Der erste Angriff: Etwa gegen 4 Uhr waren Flugzeuge zu hören, es folgten Explosion. Das vom Bombardement betroffene Haus wurde dem Erdboden gleichgemacht und die 70-jährige Ayşe Ahmed Mustafa wurde bei diesem Angriff getötet.
Der zweite Angriff: Während die Dorfbewohner versuchten, die unter den Trümmern ihres Hauses begrabene Ayşe Ahmed Mustafa zu retten, kam es um etwa 4.50 Uhr zum zweiten Angriff. Laut Augenzeugen kam es im Zuge dieses Angriffes in kurzen Abständen zu vier verschiedenen Explosionen, die alle von Raketenabwürfen aus den Flugzeugen herrührten. Durch diesen zweiten Angriff sind die Zivilisten Hybet Resul Muhammed Emin (60), Karox Muhammed Emin Hidir, Abdulkadir Ebubekir Ali und Necip Abdullah, die zum Angriffszeitpunkt versuchten, Ayşe Ahmed Mustafa aus den Trümmern zu retten, ums Leben gekommen.

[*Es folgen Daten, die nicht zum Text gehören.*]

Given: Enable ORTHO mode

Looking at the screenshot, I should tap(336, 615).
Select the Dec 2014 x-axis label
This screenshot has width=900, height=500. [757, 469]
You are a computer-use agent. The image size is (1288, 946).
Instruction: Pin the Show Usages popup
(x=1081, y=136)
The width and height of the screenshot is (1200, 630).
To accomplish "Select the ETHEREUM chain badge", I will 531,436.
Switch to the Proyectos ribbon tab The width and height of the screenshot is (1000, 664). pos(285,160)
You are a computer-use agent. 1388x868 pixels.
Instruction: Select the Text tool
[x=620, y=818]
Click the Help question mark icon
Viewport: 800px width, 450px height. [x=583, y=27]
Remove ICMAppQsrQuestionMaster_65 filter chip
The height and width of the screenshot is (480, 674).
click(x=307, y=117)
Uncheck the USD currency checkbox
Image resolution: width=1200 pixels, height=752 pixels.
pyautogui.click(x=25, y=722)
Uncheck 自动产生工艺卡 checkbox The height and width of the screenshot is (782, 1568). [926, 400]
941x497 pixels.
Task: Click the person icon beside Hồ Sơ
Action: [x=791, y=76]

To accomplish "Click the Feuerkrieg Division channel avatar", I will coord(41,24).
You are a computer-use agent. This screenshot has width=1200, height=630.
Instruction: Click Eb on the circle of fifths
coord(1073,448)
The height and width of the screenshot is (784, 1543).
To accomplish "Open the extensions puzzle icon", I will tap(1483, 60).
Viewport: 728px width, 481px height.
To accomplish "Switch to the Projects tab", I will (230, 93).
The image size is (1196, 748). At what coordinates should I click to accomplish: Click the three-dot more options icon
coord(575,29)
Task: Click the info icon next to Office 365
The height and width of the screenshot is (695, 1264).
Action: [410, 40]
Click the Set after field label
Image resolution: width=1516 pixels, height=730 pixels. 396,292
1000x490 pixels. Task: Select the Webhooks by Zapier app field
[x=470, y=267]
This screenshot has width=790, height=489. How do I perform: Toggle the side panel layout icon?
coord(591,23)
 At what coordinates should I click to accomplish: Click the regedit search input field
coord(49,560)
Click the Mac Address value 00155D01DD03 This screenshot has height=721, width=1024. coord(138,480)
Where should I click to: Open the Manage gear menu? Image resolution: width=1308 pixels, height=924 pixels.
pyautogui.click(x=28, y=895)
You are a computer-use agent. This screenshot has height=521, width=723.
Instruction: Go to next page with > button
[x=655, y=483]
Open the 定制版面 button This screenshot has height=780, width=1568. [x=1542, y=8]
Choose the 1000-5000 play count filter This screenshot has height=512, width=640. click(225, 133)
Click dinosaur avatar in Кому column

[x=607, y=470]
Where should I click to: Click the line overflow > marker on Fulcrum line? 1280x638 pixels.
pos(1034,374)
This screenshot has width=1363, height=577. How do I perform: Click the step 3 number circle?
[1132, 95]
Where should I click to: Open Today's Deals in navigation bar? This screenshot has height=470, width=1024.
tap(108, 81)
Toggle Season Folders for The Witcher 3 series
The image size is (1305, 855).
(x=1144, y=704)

Der dritte Angriff: Während die Dorfbewohner nach den ersten beiden Angriffen versuchten, die verletzten Menschen aus den Trümmern zu retten, kam es um etwa 4.10 Uhr zum dritten Angriff, bei dem vier Raketen abgeschossen worden sind.”
Die türkische Regierung rechtfertigte das Massaker an den acht Zivilist*innen aus Zergelê damit, dass die Attacke einem Camp der Guerilla gegolten habe, in dem sich hochrangige PKK-Funktionäre aufgehalten hätten – so lautet die standardisierte Begründung der türkischen Behörden für Kriegsverbrechen an der kurdischen Bevölkerung bereits seit Jahrzehnten. Doch nur wenige Tage vor dem Massaker in Zergelê hatte Staatspräsident Erdoğan das Ende des Friedensprozesses der türkischen Regierung und der PKK verkündet. „Politiker mit Verbindungen zu terroristischen Gruppen sollten ihre Immunität verlieren und juristisch belangt werden. Wer Terroristen unterstützt, muss den Preis dafür bezahlen“, sagte Erdoğan damals und zielte damit auf Abgeordnete der HDP.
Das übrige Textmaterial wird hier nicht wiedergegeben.